Dari ketiga hal yang dirasa complicated tersebut akan bermuara pada
“interaction”. Bgai mana interaksi yang terjadi di dalam kelas? Apakah sesuai
dengan yang diharapkan atau sebaliknya?
Membahas tentang
interaction atau interaksi di dalam kelas, tentu saja kita diharuskan berbicara
atau menggunakan bahasa lisan. Dimana kita akan bertatap langsung dan
berkomunikasi dengan mahasiswa lain. Hal ini bertujuan untuk menghubungkan atau
menyatukan perbedaan yang terdapat di dalam kelas. Disamping itu, interaksi
antara pengajar (dosen) dengan anak didik (mahasiswa) seorang guru hal yang
sangat penting. Tugas seorang pengajar adalah menyampaikan informasi (materi)

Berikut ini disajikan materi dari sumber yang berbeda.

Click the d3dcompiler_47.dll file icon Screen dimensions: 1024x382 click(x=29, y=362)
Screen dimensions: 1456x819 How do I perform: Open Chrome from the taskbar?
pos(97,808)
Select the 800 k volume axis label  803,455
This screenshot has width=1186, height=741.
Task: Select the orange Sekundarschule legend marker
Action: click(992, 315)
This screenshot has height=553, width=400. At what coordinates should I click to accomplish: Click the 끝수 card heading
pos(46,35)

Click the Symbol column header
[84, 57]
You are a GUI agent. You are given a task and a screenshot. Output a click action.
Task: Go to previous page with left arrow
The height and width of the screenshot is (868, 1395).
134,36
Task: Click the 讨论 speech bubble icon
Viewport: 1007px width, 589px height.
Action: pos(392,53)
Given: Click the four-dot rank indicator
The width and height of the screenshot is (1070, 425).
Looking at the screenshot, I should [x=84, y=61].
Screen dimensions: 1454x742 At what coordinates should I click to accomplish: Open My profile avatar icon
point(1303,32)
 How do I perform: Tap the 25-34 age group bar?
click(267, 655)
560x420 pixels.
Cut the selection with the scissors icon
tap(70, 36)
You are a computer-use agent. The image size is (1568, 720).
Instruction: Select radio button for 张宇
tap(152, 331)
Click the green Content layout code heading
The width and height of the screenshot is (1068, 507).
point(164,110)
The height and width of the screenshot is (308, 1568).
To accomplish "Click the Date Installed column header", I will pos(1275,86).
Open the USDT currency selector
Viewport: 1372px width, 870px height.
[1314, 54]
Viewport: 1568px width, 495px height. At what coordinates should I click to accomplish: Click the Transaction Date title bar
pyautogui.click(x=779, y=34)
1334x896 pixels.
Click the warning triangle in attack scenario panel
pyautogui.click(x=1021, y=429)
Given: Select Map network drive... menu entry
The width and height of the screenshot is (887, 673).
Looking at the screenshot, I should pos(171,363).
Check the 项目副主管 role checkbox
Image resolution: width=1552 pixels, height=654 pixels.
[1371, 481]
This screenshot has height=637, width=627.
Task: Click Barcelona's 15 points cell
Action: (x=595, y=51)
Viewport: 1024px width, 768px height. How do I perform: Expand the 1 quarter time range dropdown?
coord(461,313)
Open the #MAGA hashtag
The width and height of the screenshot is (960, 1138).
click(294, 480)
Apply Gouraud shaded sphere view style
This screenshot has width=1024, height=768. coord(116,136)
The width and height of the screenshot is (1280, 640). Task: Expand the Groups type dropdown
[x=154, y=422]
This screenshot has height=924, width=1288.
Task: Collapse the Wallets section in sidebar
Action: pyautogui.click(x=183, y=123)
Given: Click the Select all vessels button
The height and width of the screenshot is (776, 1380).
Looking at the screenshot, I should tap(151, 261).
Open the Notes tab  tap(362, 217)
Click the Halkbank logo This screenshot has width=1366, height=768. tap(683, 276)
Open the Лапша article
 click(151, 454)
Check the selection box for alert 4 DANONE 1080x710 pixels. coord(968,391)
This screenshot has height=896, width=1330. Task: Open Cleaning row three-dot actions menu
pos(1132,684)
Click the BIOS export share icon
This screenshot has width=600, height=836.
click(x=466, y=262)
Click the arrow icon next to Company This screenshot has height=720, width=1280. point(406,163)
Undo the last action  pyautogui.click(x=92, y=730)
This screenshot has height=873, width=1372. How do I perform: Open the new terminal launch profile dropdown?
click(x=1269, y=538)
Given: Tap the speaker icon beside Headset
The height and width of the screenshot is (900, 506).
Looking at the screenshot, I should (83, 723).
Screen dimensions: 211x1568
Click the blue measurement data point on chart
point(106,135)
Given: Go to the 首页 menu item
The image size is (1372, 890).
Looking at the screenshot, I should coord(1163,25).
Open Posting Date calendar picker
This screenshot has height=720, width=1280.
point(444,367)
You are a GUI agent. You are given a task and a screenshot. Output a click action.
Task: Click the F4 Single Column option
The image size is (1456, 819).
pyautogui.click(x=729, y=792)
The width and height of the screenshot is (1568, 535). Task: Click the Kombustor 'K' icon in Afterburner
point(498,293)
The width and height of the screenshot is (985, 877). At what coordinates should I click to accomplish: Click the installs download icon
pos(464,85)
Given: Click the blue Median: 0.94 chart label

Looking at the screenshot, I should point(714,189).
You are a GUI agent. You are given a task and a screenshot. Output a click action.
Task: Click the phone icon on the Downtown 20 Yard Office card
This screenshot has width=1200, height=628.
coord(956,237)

kepada anak didiknya. Kemudian, peserta didik akan menyimaknya, setelah itu
pengajar akan memberikan tugas yang berhubungan dengan materi yang sudah
disampaikan. Disinilah akan terjadi interaksi antara pengajar dan peserta
didiknya. Apabila peserta didik dapat memahami dan mengerti apa yang telah
disampaikan oleh pengajar, maka interaksi yang diciptakan oleh pengajar
tersebut berhasil. Dengan kata lain, interaksi antara pengajar dan peserta
didik harus ada timbal balik dan hasilnya adalah values.
Setelah itu,
sebagai peserta didik (mahasiswa) harus mengenal sifat atau watak seorang
pengajar (dosen) yang mengajar. Hal ini bertujuan untuk mengetahui bagaimana
sikap kita pada saat menghadapi dosen tersebut, dan bagaimana menggunakan
bahasa yang sesuai dengan sifat yang dimilikinya.
Dapat ditarik
kesimpulan bahwasannya Classroom Discourse berhubungan erat dengan cara
berkomunikasi dan berinteraksi. Adanya timbal balik antar mahasiswa dengan
mahasiswa atau mahasiswa dengan dosen menjadi tolak ukur dari hasil ingteraksi
yang telah diciptakan di dalamg kelas. Perbincangan yang terdapat di dalam
kelas adalah tujuan yang terpenting pada Classroom Discourse.